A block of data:
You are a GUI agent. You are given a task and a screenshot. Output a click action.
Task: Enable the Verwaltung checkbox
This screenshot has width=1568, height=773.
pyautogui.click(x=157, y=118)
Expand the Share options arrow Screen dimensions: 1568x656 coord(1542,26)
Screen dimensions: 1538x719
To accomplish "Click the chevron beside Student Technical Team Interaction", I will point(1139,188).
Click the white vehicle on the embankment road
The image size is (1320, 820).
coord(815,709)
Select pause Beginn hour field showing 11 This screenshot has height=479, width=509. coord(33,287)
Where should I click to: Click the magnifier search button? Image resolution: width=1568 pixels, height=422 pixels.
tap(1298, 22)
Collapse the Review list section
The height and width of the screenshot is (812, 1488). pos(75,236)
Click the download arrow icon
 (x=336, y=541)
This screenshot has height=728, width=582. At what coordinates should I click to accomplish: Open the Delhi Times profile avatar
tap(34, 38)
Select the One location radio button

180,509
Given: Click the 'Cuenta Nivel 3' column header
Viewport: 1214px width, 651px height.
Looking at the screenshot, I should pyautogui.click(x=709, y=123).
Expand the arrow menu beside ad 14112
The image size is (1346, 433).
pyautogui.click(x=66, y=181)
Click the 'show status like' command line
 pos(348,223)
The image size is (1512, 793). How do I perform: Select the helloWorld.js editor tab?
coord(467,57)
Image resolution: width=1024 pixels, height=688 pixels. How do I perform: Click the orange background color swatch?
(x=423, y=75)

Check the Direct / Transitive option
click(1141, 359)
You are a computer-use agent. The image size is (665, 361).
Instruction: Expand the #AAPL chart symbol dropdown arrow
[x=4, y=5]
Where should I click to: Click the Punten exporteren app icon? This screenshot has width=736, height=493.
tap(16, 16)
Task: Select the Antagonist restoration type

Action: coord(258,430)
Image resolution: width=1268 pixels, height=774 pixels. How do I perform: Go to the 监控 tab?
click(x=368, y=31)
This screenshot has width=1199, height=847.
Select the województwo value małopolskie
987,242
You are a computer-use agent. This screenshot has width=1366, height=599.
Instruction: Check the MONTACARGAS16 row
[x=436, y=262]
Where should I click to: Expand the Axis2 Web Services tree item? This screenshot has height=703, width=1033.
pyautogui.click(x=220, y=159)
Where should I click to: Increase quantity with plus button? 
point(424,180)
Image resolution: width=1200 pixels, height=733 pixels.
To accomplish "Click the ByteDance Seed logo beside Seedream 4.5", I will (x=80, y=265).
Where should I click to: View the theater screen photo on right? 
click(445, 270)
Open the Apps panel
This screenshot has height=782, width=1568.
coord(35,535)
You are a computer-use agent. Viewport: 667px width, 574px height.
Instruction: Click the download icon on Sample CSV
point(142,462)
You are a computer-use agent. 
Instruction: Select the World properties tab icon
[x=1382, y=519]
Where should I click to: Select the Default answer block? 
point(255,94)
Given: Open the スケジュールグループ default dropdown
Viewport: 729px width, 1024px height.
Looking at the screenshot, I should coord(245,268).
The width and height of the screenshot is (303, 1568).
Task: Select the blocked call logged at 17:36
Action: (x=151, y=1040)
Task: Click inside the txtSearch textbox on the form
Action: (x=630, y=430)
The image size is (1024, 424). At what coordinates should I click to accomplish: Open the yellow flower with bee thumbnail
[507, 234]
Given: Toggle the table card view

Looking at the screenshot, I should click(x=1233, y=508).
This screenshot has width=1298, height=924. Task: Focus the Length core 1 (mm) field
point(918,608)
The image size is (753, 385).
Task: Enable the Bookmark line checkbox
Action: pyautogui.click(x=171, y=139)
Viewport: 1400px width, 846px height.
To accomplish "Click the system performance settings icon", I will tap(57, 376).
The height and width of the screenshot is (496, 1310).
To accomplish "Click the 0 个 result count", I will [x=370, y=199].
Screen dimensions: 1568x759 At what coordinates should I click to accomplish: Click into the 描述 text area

### What needs to be done
Reproduce the records above, substituting "Display resolution" for every occurrence of "Image resolution" and leaving everything else unchanged.

### Result below
You are a GUI agent. You are given a task and a screenshot. Output a click action.
Task: Enable the Verwaltung checkbox
This screenshot has width=1568, height=773.
pyautogui.click(x=157, y=118)
Expand the Share options arrow Screen dimensions: 1568x656 coord(1542,26)
Screen dimensions: 1538x719
To accomplish "Click the chevron beside Student Technical Team Interaction", I will point(1139,188).
Click the white vehicle on the embankment road
The image size is (1320, 820).
coord(815,709)
Select pause Beginn hour field showing 11 This screenshot has height=479, width=509. coord(33,287)
Where should I click to: Click the magnifier search button? Display resolution: width=1568 pixels, height=422 pixels.
tap(1298, 22)
Collapse the Review list section
The height and width of the screenshot is (812, 1488). pos(75,236)
Click the download arrow icon
 (x=336, y=541)
This screenshot has height=728, width=582. At what coordinates should I click to accomplish: Open the Delhi Times profile avatar
tap(34, 38)
Select the One location radio button

180,509
Given: Click the 'Cuenta Nivel 3' column header
Viewport: 1214px width, 651px height.
Looking at the screenshot, I should pyautogui.click(x=709, y=123).
Expand the arrow menu beside ad 14112
The image size is (1346, 433).
pyautogui.click(x=66, y=181)
Click the 'show status like' command line
 pos(348,223)
The image size is (1512, 793). How do I perform: Select the helloWorld.js editor tab?
coord(467,57)
Display resolution: width=1024 pixels, height=688 pixels. How do I perform: Click the orange background color swatch?
(x=423, y=75)

Check the Direct / Transitive option
click(1141, 359)
You are a computer-use agent. The image size is (665, 361).
Instruction: Expand the #AAPL chart symbol dropdown arrow
[x=4, y=5]
Where should I click to: Click the Punten exporteren app icon? This screenshot has width=736, height=493.
tap(16, 16)
Task: Select the Antagonist restoration type

Action: coord(258,430)
Display resolution: width=1268 pixels, height=774 pixels. How do I perform: Go to the 监控 tab?
click(x=368, y=31)
This screenshot has width=1199, height=847.
Select the województwo value małopolskie
987,242
You are a computer-use agent. This screenshot has width=1366, height=599.
Instruction: Check the MONTACARGAS16 row
[x=436, y=262]
Where should I click to: Expand the Axis2 Web Services tree item? This screenshot has height=703, width=1033.
pyautogui.click(x=220, y=159)
Where should I click to: Increase quantity with plus button? 
point(424,180)
Display resolution: width=1200 pixels, height=733 pixels.
To accomplish "Click the ByteDance Seed logo beside Seedream 4.5", I will (x=80, y=265).
Where should I click to: View the theater screen photo on right? 
click(445, 270)
Open the Apps panel
This screenshot has height=782, width=1568.
coord(35,535)
You are a computer-use agent. Viewport: 667px width, 574px height.
Instruction: Click the download icon on Sample CSV
point(142,462)
You are a computer-use agent. 
Instruction: Select the World properties tab icon
[x=1382, y=519]
Where should I click to: Select the Default answer block? 
point(255,94)
Given: Open the スケジュールグループ default dropdown
Viewport: 729px width, 1024px height.
Looking at the screenshot, I should coord(245,268).
The width and height of the screenshot is (303, 1568).
Task: Select the blocked call logged at 17:36
Action: (x=151, y=1040)
Task: Click inside the txtSearch textbox on the form
Action: (x=630, y=430)
The image size is (1024, 424). At what coordinates should I click to accomplish: Open the yellow flower with bee thumbnail
[507, 234]
Given: Toggle the table card view

Looking at the screenshot, I should click(x=1233, y=508).
This screenshot has width=1298, height=924. Task: Focus the Length core 1 (mm) field
point(918,608)
The image size is (753, 385).
Task: Enable the Bookmark line checkbox
Action: pyautogui.click(x=171, y=139)
Viewport: 1400px width, 846px height.
To accomplish "Click the system performance settings icon", I will tap(57, 376).
The height and width of the screenshot is (496, 1310).
To accomplish "Click the 0 个 result count", I will [x=370, y=199].
Screen dimensions: 1568x759 At what coordinates should I click to accomplish: Click into the 描述 text area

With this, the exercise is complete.